** Begin Records to process **

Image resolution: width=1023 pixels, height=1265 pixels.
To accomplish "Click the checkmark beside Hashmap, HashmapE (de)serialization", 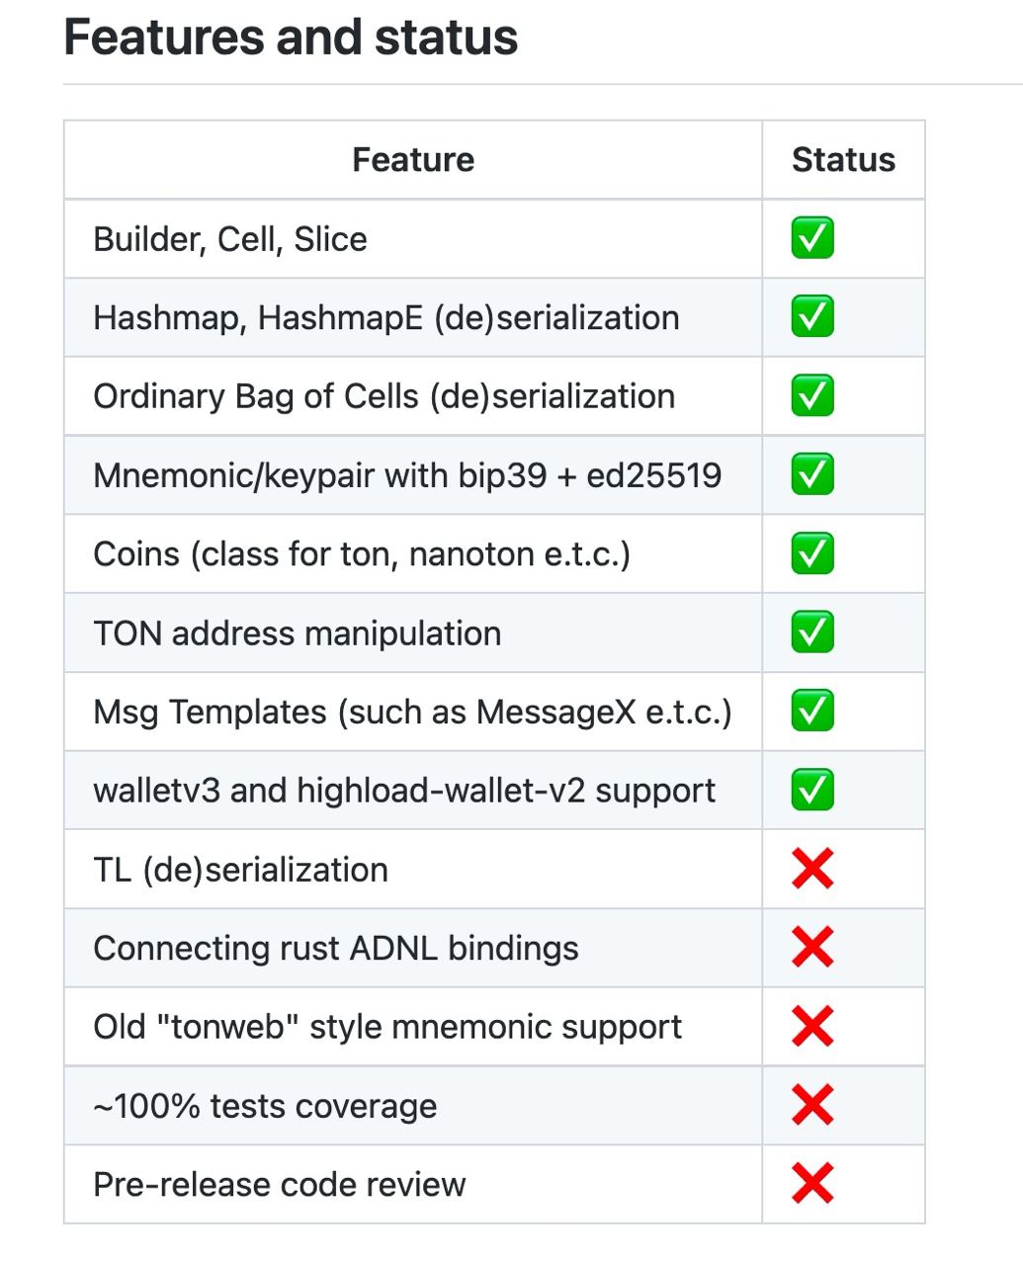I will [x=812, y=317].
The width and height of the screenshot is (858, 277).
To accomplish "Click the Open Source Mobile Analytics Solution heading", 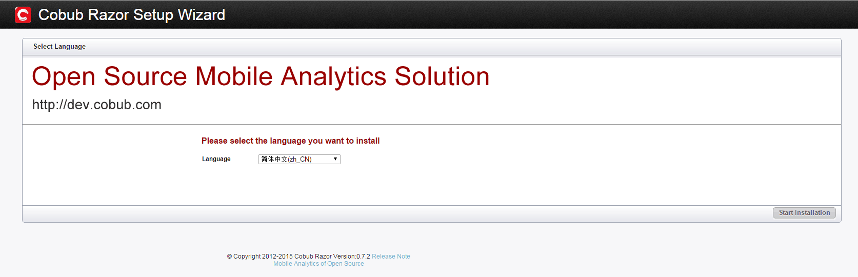I will [x=261, y=76].
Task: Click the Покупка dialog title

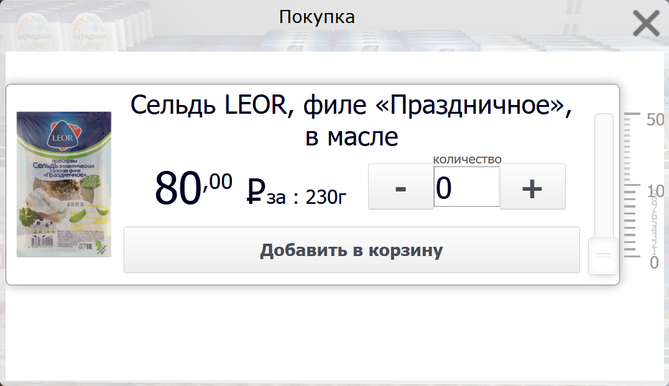Action: click(x=317, y=17)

** End Records to process **

▶ **What to do**:
Count the lines in the listing that contain the string "width", matching case exactly, and give only the number.

▶ **Result**:
2